◆ Problem details
Using the code formatter thread, answer yes or no to whether each statement below agrees with it, and quote the exact words that decide each one.
1. The first commenter spends a minute or two tidying code before committing.
2. The May 2018 thread listed fewer comments than the May 2019 thread.
3. The last commenter holds that style differences absent from the syntax tree can still carry meaning.

◆ Supplied passage
Past related threads:

Black – Uncompromising Python code formatter - https://news.ycombinator.com/item?id=19939806 - May 2019 (244 comments)

Linting 400kLOC of Python Code with Black - https://news.ycombinator.com/item?id=18536731 - Nov 2018 (1 comment)

Black: An uncompromising Python code formatter - https://news.ycombinator.com/item?id=17151813 - May 2018 (255 comments)


Personally, I don't understand the appeal of opinionated code formatters. If you don't want to discuss "taste" questions, then just don't, it doesn't matter what option you pick. If it is an important question, then you should debate it.

I think you can convey meaning with subtle code style differences. Empty lines to delineate blocks. Single quotes if the string is a keyword, double quotes if it is for the user. Spaces around operators to make an expression clearer. I spend a minute or two before I commit to make the code tidy (linter and then manual tweaking) and would expect that from everybody on my team - it takes often less time than rebasing and picking good commit names, for example.

But even though it annoys me slightly when I encounter Black (or god forbid, Go) used in a project, I know a lot of people like it a lot, and it is good to have the choice. So congrats to the release! :-)


I think the general consensus of many people, myself included, is that it doesn't matter what the specifics are, as long as they're being applied consistently. Beyond that, it's a question of optimizing the cost/benefit ratio.

The problem with most things that have to be applied manually is that they're also applied inconsistently. It's like Hungarian notation. Over time, it becomes pure noise: you can't rely on it, especially when reading someone else's code, so it's safer to just ignore it. At which point, the convention's cost/benefit is approaching infinity, because its denominator nearly zero. So I'm not sure I care if the absolute cost is small. It's still an almost complete waste of effort.

The only place I've ever seen manual conventions applied consistently enough to be useful in a sustainable way is when someone's carved out their own private silo of code that is mostly only touched by them.


> convey meaning with subtle code style differences

Why? This is exactly why we need autoformatters :-) if you're on a team, you should be conveying meaning with variable names, comments, and structure. If it doesn't show up in the syntax tree, it doesn't have meaning. Consistency always wins because it elevates everyone's ability to read the code.

◆ Material provided
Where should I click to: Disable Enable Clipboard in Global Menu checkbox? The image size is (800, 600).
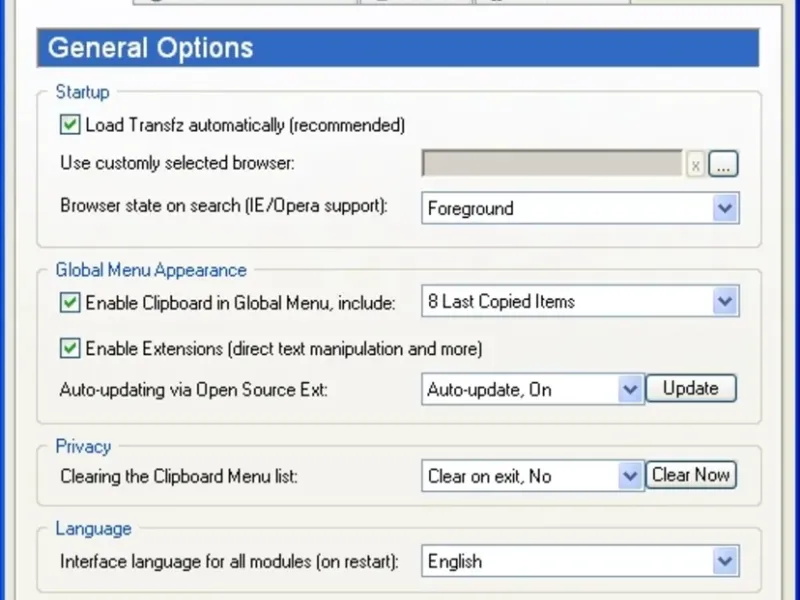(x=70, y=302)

---

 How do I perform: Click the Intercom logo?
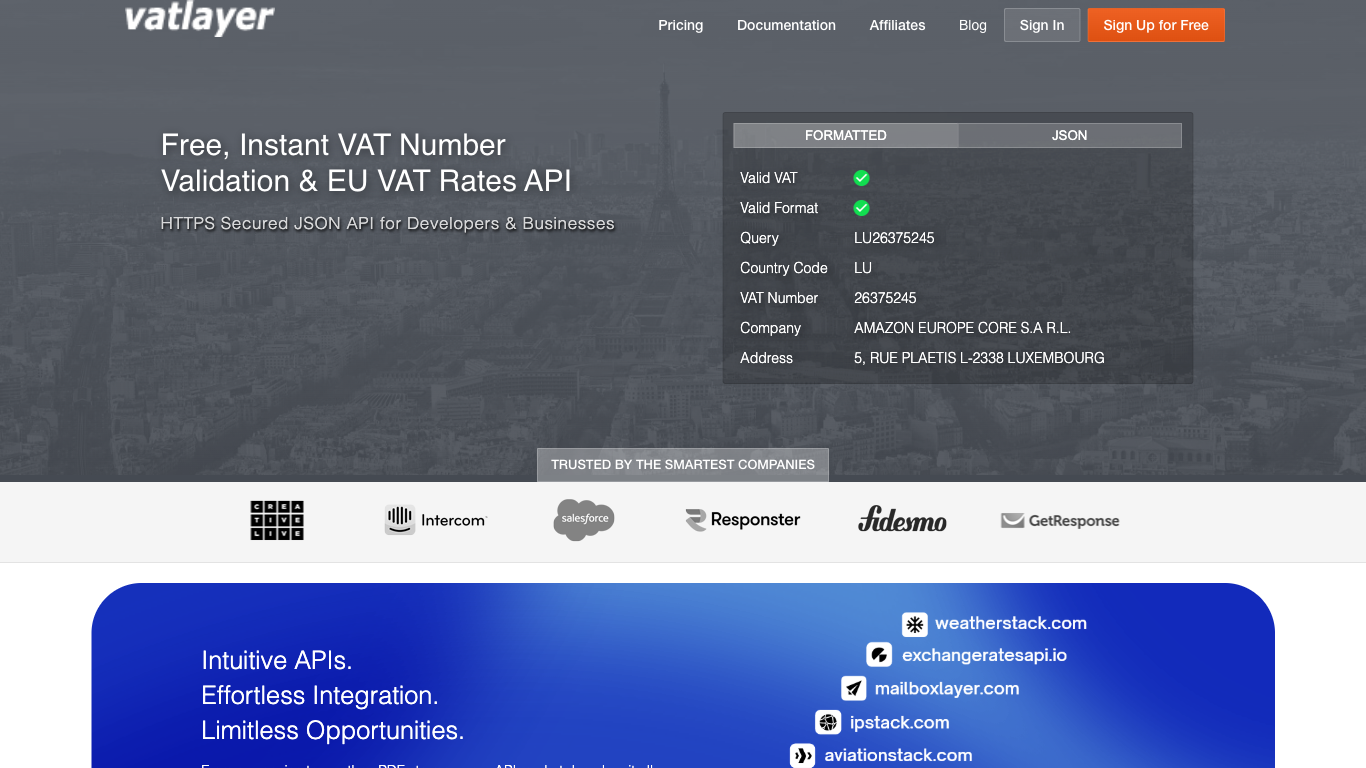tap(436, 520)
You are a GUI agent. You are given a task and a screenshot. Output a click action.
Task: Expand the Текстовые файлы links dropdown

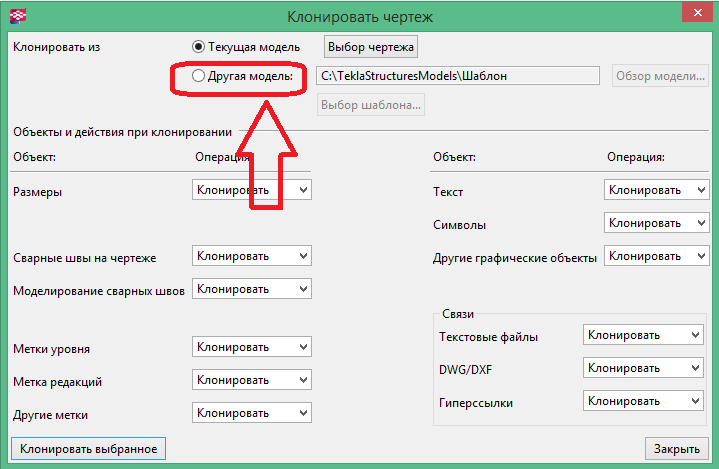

==

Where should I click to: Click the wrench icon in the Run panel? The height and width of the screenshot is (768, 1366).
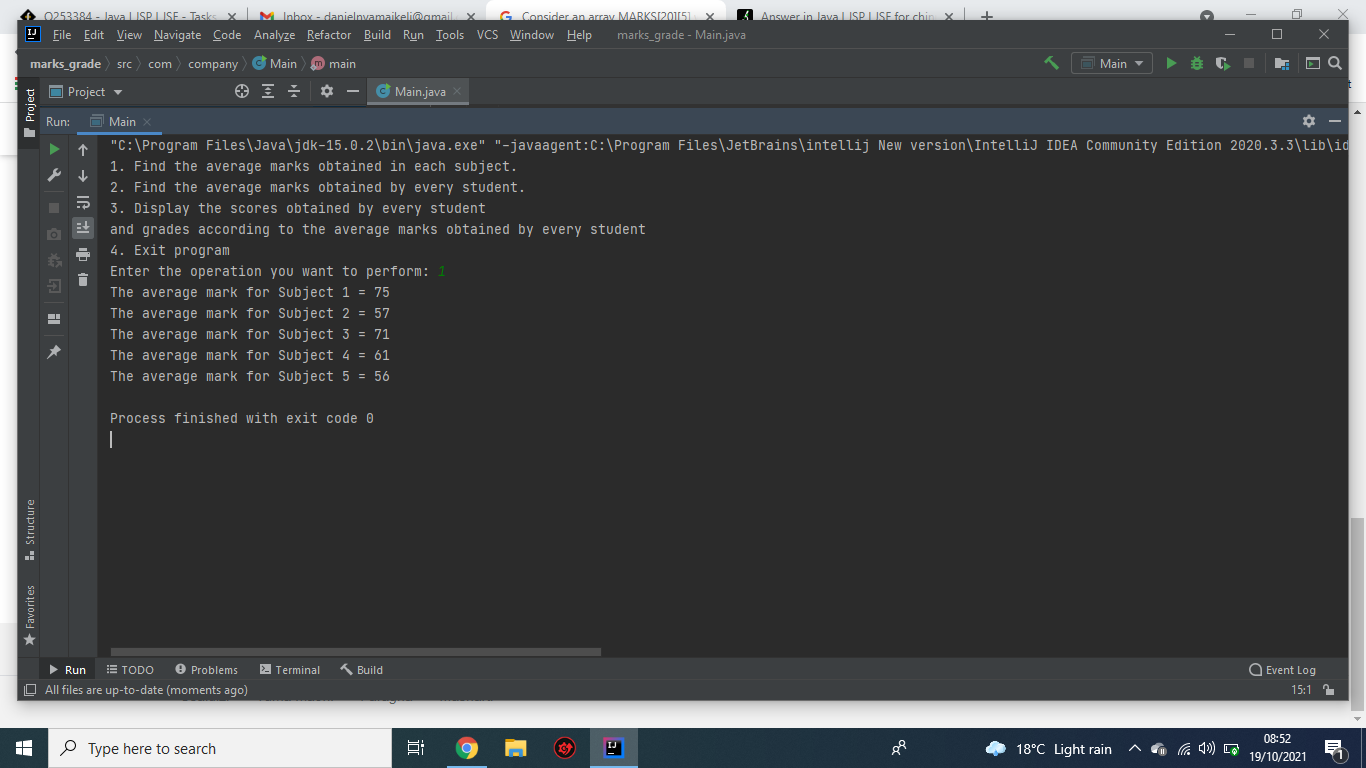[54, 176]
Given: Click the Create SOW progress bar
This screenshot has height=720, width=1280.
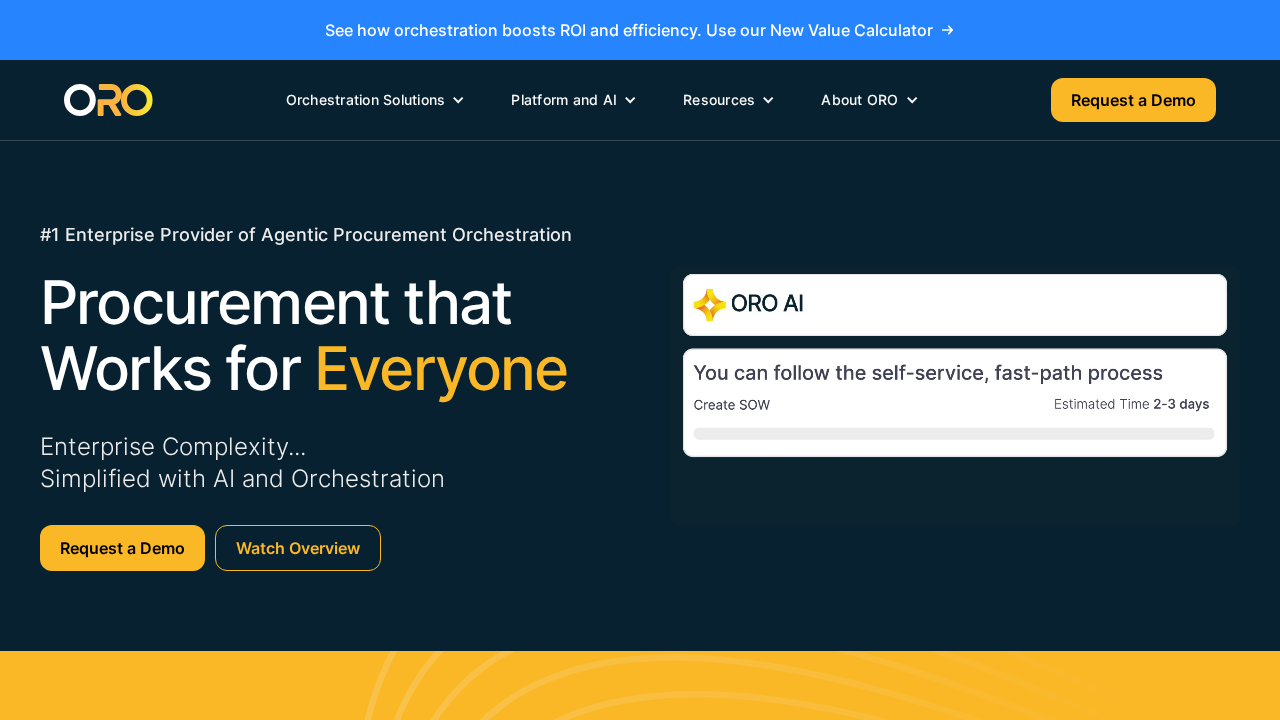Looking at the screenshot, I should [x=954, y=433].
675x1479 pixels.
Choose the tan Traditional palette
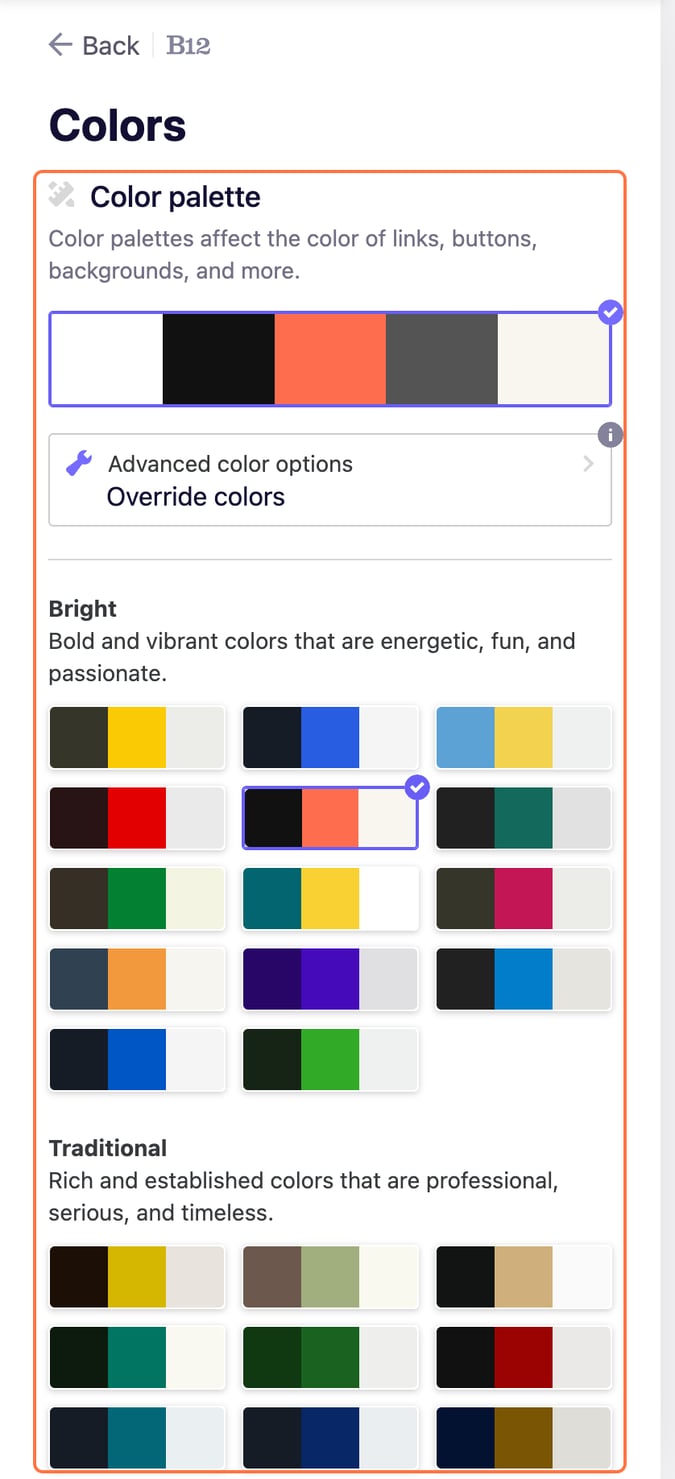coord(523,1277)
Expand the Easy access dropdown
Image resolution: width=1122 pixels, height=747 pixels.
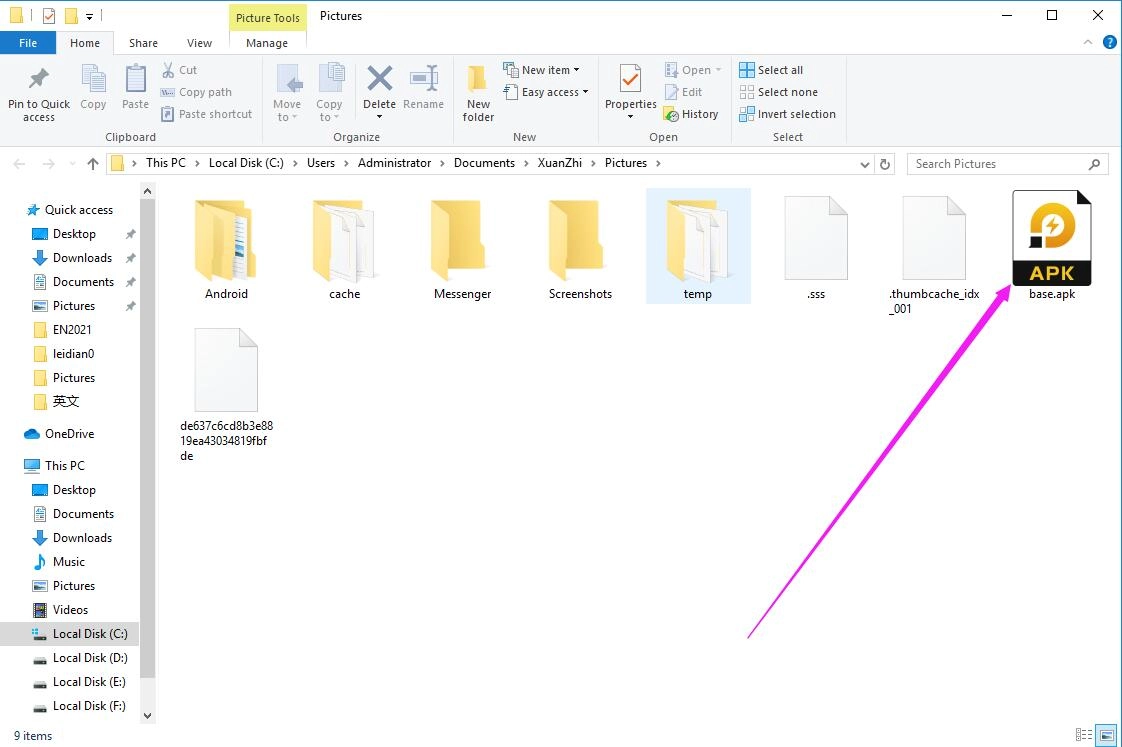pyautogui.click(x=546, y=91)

◆ Result below
1. Yes: "I spend a minute or two before I commit to make the code tidy"
2. No: "May 2018 (255 comments)" against "May 2019 (244 comments)"
3. No: "If it doesn't show up in the syntax tree, it doesn't have meaning."